В машине Жильцов отошел, подбодрился. «Запорожец» ему достался желтый, как цыпленок, с черными сиденьями. Прежде Жильцов много лет ездил на мотоколяске. Она исправно служила свою службу, но Жильцов ее стеснялся, ни разу не прокатил на инвалидном транспорте ни отца, ни мать. «Запорожец» ему тоже выдали через собес, помеченный на стекле буквой «Р» — ручное управление. Но по всем статьям «Запорожец» был настоящим автомобилем. Недаром священник попрекнул Жильцова должностью и достатком. Сидя за рулем, Жильцов чувствовал себя этаким внушительным, интересным мужчиной средних лет. Он даже внутренне перестроился, стал держаться с гонорком. Полюбил разъезжать повсюду на своем «Запорожце», катал отца с матерью по городу, вывозил в лес, по ягоды и по грибы. Не отказывал и молодым домочадцам, но любил, чтобы как следует попросили.

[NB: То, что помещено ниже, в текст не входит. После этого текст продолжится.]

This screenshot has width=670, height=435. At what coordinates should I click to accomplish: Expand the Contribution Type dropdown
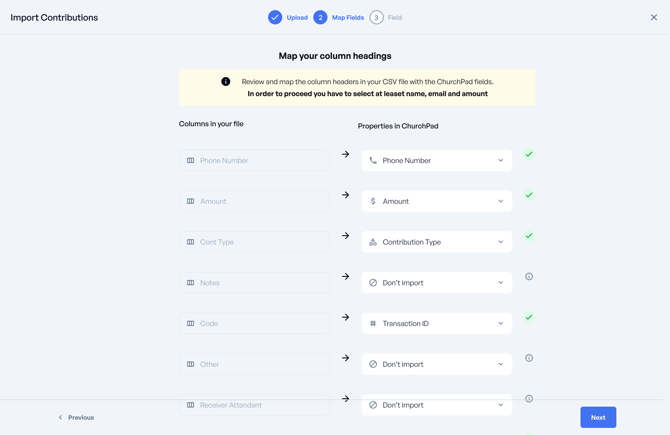[436, 242]
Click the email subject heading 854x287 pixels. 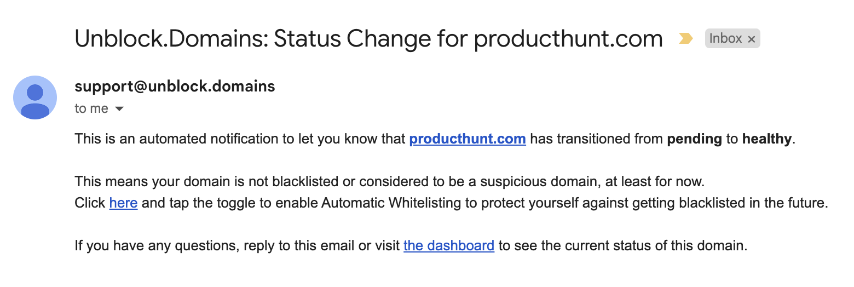tap(368, 38)
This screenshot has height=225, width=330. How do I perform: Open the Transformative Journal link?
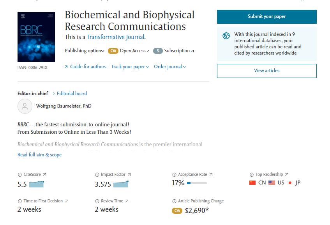click(x=115, y=37)
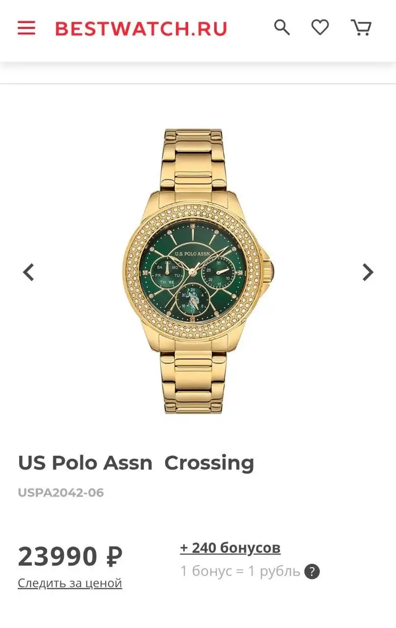Open the wishlist heart icon
Screen dimensions: 396x628
coord(320,27)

Подъехав к дому, где жила Наталья Федоровна, он хозяйски оглядел кучу угля возле калитки. С тех пор как Наталья Федоровна зачастила к старикам, то к матери, то к отцу, Жильцов не оставался в долгу, кое-что делал у нее по хозяйству. Мужа у Натальи Федоровны не было, сын вырос дармоедом.
Она как раз села пить чай на террасе, в кокетливом халатике, в пестром платочке. Увидела Жильцова, вскочила и забеспокоилась, что с отцом.
— Да я так заглянул, — отговорился Жильцов. — Вам уголь когда завезли?
— Вчера утром. И до сих пор лежит. — Она налила ему чай, придвинула хлеб и тарелку с нарезанной колбасой. — Вчера я дала сыну три рубля, чтоб перенес уголь в сарай, и вот… — Она всегда жаловалась Жильцову на сына. Такая самостоятельная женщина, а не могла сладить со своим оболтусом.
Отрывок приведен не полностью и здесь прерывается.